La France est formée par un peuple que l’on pense indolent mais qui est nourrit par l’égalité et la passion de la démocratie à la Tocqueville. Ainsi va la France éternelle, capable de taire ses avantages individuels et utiliser les désavantages des autres pour manifester, espérant faire coup double : augmenter ses propres avantages individuels grâce aux décisions politiques réalisées par le gouvernement à la suite des revendications sociales.

Les gilets jaunes souhaitent manifester à Paris le samedi 24 novembre

Ce mouvement social d’un type nouveau, se bâtit sur la disparition des corps intermédiaires qui auraient pu capitaliser les révoltes sociales et discuter avec l’exécutif. Le président de la République reçoit en boomerang cette fin de l’histoire politique et sociale française caractérisée par les corps intermédiaires négociateurs et malheureusement affaiblis et finissants.

Le peuple ne voit qu’une chose : la connivence avec les plus nantis que le président Macron a favorisés.
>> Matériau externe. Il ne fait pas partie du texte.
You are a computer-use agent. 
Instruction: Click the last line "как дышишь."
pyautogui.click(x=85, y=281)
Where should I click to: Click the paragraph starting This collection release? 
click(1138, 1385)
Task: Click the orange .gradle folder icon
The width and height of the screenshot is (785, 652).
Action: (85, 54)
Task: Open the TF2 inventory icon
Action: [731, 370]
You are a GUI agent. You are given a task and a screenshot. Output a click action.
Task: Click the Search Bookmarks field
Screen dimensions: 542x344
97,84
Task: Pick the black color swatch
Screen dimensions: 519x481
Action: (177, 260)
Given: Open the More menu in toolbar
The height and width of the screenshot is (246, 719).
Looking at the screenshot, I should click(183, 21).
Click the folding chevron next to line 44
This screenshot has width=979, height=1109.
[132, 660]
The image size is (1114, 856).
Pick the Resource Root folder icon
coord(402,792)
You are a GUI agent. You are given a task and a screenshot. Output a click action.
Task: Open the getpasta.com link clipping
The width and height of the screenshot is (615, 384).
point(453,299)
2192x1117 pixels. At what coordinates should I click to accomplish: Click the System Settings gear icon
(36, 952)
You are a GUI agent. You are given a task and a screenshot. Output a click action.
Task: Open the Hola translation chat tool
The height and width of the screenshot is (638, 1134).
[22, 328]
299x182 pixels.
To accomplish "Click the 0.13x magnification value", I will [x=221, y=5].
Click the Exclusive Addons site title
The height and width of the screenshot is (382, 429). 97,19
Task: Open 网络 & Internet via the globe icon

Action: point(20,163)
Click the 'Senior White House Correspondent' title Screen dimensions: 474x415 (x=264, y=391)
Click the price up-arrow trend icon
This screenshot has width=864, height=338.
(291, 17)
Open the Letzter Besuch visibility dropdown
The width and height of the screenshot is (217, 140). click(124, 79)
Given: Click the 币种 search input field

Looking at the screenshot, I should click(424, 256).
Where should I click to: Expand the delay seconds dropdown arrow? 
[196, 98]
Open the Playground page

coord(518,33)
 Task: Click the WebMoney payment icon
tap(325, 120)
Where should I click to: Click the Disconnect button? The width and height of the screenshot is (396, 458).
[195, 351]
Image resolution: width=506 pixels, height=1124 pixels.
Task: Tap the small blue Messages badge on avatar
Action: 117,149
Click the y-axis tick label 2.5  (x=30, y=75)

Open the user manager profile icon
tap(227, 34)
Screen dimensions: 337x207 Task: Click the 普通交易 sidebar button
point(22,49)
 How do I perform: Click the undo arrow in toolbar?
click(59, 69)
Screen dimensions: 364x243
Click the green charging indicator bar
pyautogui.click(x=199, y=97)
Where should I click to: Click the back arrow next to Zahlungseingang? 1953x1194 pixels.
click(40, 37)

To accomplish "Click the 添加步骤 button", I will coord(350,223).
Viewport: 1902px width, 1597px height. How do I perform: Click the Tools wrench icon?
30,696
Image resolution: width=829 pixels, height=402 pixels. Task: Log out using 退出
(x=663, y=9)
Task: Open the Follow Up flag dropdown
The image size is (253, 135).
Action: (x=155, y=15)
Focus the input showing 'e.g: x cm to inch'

Le président Macron doit changer de méthode de gouvernance politique et redevenir humble politiquement. Les gilets, c’est d’abord une victoire éclatante des réseaux sociaux et de la démocratie sociale, celle du peuple, face à la démocratie représentative (députés et sénateurs). Le président Macron, grand utilisateur de la digitalisation, devra en tenir compte et les peuples ont la mémoire au moment des élections européennes et municipales futures. Les gilets jaunes symbolisent la victoire des peuples de France, celle des territoires et d’une partie des métropoles urbaines.